Charlie
« Dis Papa, pourquoi tout le monde écrit partout « Je suis Charlie » ? »
Fiston d’un air grave contemple les autocollants et les étiquettes.
– « Tu as entendu comme moi ce qui s’est passé. Les gens se sentent solidaires des victimes, surtout quand ce sont des journalistes, alors ils disent qu’ils sont comme eux, qu’ils sont… eux ! »
Fiston fait une moue perplexe, les yeux dans le vague.
– « D’accord mais pourquoi -je suis – ? Et puis, il n’y avait pas que des journalistes …»
Depuis toujours, Fiston n’abandonne pas tant qu’il n’a pas eu de réponse à sa question.
C’est un peu compliqué, mais je me lance :
– « Il y a longtemps, en mai 68, un contestataire qui était à la fois français et allemand, Daniel Cohn-Bendit avait été interdit d’entrer en France. Alors, tous ceux qui le soutenaient avaient déclaré « Nous sommes tous des juifs allemands ». Tu vois c’était un peu pour dire qu’ils réclamaient le même sort, la même sanction, tout en sachant que ce ne serait pas possible. »

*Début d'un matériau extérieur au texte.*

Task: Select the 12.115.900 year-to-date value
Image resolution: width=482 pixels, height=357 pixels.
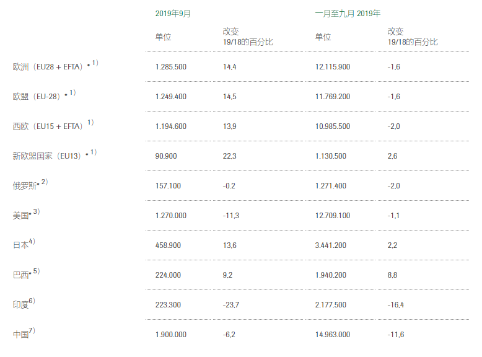Action: (333, 67)
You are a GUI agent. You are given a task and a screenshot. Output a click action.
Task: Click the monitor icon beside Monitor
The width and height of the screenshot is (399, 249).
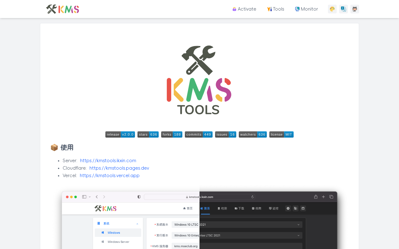point(297,9)
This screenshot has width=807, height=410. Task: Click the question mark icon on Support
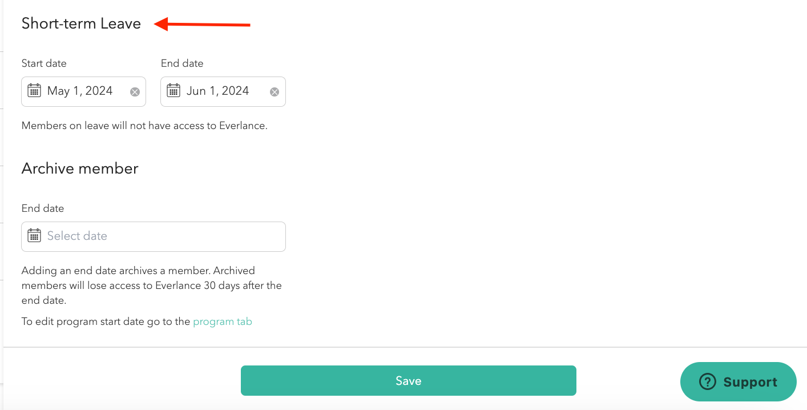click(707, 382)
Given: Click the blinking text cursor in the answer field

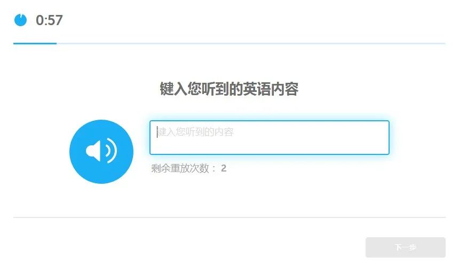Looking at the screenshot, I should pos(157,132).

Fiston hoche la tête, manifestement pas convaincu par la logique de mon explication.
« Mais pourquoi » ajoute-t-il gravement « on parle toujours des 17 morts, alors qu’il y en a eu vingt » ?

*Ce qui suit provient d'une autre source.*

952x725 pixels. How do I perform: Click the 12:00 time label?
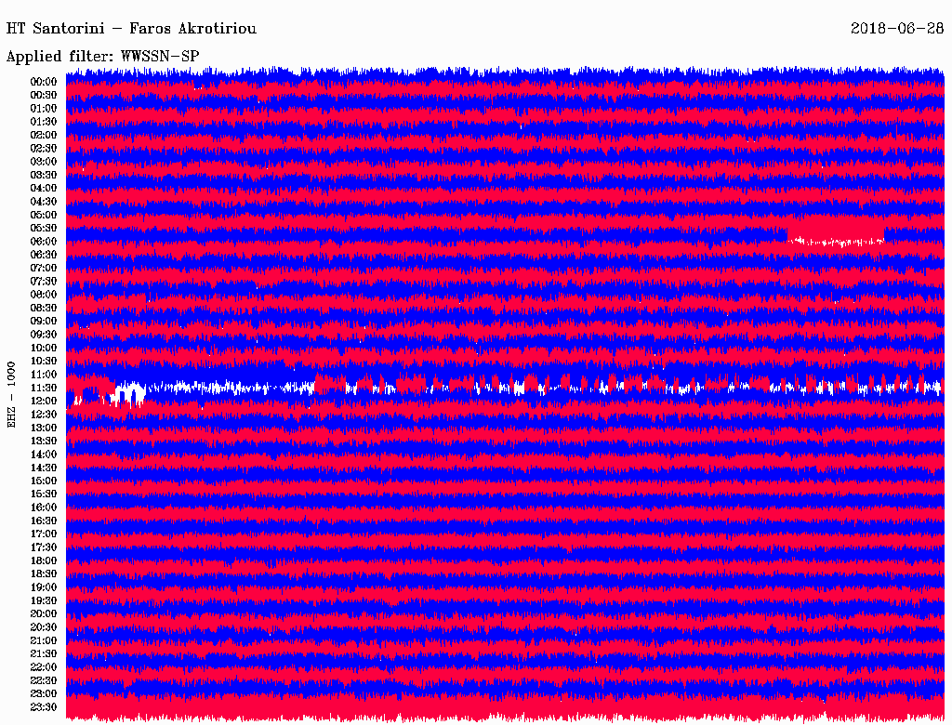[43, 401]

– « Parce que les trois autres, ce sont les terroristes, ça ne compte pas ! »
Je me rends compte de ce que je viens de dire, et je corrige rapidement, car le regard de Fiston me cloue sur place.
– « Je veux dire que… que c’est de leur faute, donc comme ils ont tué ceux qui nous sont chers, eh bien… ils méritent d’être tués… donc on les compte pas, voilà ! »
« Attends papa, ces gars là, on leur a fait croire des tas de bêtises, ils sont les premières victimes ! Tu veux dire que maintenant tu es pour la peine de mort sans jugement ? »
Oh là là, dans quoi je me suis embarqué… Je bats en retraite.
« Tu as raison, on va dire vingt morts, vingt victimes, dont trois assassins… Un être humain, c’est un être humain. Si on commence à retirer à nos ennemis leur statut d’humanité pour justifier leur exécution, on fait comme les terroristes, en fait !»
Fiston hoche gravement la tête et hausse les sourcils en signe d’évidence.
Son regard s’assombrit tout à coup.
– « Papa, il va y a avoir d’autres attentats ? »
-« Sans doute Fiston. Ici et ailleurs aussi : le monde souffre de mille violences en permanence. Tu sais, on va aller écouter la parole de ceux qui, dès avant le 7 janvier résonnaient d’une pensée profonde et témoignaient par leur propre vie. Mais ceux là ne se précipitent pas forcément pour parler les premiers. »
– « Ils font des dessins marrants ? » interroge Fiston, visiblement attiré par le projet.
– « Ça peut leur arriver. Même s’ils n’ont pas le cœur à rire, même dans la détresse, les humains savent souvent garder leur humour, leur générosité, leur pensée lucide… »
– « Ouah, c’est vraiment top, de savoir faire çà ! » s’exclame alors Fiston. « C’est plutôt une bonne nouvelle… Ils sont nombreux les gens qui savent ça et à qui ça donne de l’espoir ? »
– « Je sais pas précisément combien ils sont en France, mais l’autre jour en tout cas, j’en ai vu quatre millions dans la rue… »
Christophe Marx
Janvier 2015 après le massacre du 7 janvier 2015 à Charlie Hebdo.